**TASK DESCRIPTION:** Quote the lines from the start of the material up to and including the line with "Action: click(x=899, y=350)".

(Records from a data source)
--- start ---
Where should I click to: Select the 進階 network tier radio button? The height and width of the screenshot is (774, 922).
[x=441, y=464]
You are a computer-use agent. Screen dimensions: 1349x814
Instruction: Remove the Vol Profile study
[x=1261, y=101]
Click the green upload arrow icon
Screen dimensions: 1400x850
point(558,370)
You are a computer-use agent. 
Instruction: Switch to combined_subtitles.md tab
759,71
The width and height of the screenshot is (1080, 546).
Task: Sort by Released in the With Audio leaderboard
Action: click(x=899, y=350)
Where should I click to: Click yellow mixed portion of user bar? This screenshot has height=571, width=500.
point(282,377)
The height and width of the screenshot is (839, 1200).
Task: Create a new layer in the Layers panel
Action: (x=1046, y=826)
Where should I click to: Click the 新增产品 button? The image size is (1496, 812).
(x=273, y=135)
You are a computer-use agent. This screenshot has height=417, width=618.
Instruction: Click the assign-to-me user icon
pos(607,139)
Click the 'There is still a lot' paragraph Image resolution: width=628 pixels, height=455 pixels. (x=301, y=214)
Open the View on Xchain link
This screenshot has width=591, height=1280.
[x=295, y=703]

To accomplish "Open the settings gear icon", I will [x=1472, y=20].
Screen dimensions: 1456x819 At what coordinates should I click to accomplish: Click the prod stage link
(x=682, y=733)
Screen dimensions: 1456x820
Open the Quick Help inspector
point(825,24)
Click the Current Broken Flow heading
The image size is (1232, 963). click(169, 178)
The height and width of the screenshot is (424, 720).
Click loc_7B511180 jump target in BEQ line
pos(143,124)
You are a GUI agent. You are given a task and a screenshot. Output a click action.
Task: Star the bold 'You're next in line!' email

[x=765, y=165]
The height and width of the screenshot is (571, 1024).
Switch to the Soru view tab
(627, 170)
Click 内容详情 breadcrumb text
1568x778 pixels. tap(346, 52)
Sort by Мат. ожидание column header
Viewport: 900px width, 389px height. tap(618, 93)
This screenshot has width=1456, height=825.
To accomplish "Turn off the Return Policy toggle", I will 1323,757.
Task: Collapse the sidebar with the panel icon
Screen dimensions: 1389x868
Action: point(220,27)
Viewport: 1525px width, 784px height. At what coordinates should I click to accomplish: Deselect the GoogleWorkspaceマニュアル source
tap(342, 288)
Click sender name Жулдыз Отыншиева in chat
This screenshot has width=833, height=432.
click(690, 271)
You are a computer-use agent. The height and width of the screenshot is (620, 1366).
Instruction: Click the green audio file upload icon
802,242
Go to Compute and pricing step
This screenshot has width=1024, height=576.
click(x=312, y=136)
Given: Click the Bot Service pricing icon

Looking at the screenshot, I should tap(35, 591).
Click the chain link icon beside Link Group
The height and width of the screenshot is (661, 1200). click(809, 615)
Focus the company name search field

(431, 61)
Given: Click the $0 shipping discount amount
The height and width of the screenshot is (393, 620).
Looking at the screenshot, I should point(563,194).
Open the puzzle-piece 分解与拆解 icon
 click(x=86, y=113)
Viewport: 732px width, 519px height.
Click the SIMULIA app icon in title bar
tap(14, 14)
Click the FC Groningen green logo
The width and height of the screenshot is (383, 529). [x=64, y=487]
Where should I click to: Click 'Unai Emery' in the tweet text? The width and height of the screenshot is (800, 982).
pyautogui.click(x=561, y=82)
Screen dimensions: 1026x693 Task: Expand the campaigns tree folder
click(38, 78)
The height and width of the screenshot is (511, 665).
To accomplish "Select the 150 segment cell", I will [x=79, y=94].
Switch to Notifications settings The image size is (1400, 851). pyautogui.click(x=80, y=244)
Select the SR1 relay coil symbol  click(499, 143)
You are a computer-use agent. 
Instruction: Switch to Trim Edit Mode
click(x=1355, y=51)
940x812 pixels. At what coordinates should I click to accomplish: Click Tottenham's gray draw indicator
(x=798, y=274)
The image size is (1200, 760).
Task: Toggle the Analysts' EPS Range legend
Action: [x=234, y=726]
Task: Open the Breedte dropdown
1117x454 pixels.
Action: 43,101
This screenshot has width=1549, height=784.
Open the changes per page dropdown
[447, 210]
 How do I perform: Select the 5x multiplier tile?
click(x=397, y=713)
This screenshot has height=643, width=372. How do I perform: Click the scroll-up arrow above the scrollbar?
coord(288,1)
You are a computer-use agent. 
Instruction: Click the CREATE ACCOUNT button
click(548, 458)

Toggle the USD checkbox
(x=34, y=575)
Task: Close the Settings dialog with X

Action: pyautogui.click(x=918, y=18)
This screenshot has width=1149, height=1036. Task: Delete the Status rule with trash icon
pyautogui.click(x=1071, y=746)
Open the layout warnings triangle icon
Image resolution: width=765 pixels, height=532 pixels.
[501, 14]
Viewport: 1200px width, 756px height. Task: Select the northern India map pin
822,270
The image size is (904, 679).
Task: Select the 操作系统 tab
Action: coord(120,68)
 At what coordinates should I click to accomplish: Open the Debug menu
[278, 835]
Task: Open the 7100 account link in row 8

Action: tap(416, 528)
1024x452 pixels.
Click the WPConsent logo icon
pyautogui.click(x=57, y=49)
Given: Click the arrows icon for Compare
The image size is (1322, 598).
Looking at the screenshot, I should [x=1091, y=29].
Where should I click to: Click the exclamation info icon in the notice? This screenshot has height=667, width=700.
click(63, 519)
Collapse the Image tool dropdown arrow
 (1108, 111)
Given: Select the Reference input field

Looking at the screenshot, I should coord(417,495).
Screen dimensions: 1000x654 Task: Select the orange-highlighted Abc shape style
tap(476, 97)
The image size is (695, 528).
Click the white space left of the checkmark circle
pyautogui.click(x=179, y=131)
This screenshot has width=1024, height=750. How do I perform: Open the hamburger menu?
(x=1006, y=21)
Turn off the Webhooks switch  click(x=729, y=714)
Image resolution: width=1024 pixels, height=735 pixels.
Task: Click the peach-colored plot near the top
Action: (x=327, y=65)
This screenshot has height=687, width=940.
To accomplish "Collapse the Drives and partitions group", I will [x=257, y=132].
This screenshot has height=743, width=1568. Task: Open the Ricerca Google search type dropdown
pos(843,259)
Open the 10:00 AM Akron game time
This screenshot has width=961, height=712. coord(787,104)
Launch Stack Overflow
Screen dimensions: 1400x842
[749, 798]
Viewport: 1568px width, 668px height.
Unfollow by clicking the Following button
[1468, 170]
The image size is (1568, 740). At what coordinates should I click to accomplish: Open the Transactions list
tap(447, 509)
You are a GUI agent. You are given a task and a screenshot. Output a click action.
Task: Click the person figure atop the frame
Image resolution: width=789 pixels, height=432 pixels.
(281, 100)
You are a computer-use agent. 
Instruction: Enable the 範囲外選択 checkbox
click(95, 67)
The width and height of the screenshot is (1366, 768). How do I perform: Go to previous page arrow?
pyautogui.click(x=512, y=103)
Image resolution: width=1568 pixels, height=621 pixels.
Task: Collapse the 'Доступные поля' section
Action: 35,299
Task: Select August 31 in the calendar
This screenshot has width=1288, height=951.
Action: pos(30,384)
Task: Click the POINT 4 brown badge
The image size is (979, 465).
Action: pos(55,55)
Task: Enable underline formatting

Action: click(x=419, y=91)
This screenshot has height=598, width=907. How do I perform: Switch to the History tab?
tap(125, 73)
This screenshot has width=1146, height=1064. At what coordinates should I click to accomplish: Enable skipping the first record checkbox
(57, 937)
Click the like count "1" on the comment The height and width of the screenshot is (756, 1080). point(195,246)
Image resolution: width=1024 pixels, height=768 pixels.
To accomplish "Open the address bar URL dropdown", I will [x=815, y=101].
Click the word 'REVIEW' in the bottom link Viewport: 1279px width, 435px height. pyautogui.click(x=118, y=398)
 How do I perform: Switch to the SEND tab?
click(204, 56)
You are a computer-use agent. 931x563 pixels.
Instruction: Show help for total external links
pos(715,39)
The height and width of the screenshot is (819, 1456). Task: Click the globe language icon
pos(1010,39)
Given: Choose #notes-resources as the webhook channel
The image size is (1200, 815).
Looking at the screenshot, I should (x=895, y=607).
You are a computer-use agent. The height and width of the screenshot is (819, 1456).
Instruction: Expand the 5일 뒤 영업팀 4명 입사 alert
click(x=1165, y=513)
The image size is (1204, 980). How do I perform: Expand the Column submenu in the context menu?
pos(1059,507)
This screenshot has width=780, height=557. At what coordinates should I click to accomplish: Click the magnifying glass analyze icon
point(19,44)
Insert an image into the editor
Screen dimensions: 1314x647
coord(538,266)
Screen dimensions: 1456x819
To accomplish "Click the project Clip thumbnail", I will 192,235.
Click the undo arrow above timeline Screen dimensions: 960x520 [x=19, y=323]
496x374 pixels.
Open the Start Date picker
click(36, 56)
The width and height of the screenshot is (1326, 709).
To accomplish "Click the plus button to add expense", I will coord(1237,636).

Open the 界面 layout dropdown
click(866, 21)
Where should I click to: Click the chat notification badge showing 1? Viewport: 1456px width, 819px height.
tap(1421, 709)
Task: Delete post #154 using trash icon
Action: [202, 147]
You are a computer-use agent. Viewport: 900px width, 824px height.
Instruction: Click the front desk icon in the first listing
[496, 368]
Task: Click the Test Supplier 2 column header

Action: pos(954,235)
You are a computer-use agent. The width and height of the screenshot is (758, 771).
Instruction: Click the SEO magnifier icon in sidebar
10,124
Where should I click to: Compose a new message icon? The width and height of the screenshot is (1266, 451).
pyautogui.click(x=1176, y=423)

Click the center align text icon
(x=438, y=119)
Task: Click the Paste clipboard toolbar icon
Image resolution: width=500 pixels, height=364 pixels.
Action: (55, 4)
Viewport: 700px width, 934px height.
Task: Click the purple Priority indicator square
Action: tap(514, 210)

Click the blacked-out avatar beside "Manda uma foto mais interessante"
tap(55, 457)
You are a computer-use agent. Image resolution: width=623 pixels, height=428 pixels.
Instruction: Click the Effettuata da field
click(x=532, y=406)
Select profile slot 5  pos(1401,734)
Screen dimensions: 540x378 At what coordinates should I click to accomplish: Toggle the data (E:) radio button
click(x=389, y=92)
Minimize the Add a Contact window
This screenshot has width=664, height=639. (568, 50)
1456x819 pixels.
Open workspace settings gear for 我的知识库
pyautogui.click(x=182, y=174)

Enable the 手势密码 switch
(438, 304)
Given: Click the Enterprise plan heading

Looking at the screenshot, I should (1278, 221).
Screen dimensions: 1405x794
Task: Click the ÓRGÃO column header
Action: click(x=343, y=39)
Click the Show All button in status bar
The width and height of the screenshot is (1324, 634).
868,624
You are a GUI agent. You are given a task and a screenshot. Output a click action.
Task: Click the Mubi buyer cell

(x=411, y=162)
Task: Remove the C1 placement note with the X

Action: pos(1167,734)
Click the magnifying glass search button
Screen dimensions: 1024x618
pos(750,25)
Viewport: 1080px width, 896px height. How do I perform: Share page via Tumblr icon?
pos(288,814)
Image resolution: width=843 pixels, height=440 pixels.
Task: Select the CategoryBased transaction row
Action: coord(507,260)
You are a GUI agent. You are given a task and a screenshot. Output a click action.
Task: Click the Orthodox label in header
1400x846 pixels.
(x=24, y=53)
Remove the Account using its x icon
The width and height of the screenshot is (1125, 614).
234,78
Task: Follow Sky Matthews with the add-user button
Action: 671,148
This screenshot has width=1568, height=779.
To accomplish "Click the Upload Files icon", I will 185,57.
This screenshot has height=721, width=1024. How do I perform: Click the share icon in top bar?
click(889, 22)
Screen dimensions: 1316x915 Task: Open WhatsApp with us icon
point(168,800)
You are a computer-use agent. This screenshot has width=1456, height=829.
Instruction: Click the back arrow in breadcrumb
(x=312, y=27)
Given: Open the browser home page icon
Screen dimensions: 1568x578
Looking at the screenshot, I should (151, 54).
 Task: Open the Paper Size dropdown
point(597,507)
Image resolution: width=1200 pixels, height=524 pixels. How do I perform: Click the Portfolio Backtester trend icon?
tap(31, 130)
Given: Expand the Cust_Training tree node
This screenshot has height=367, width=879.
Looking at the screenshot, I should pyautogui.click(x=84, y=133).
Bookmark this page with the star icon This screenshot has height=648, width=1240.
--- end ---
**EXERCISE SOLUTION:**
Where should I click to: Select the 進階 network tier radio button? The height and width of the screenshot is (774, 922).
[x=441, y=464]
You are a computer-use agent. Screen dimensions: 1349x814
Instruction: Remove the Vol Profile study
[x=1261, y=101]
Click the green upload arrow icon
Screen dimensions: 1400x850
point(558,370)
You are a computer-use agent. 
Instruction: Switch to combined_subtitles.md tab
759,71
The width and height of the screenshot is (1080, 546).
Task: Sort by Released in the With Audio leaderboard
Action: click(x=899, y=350)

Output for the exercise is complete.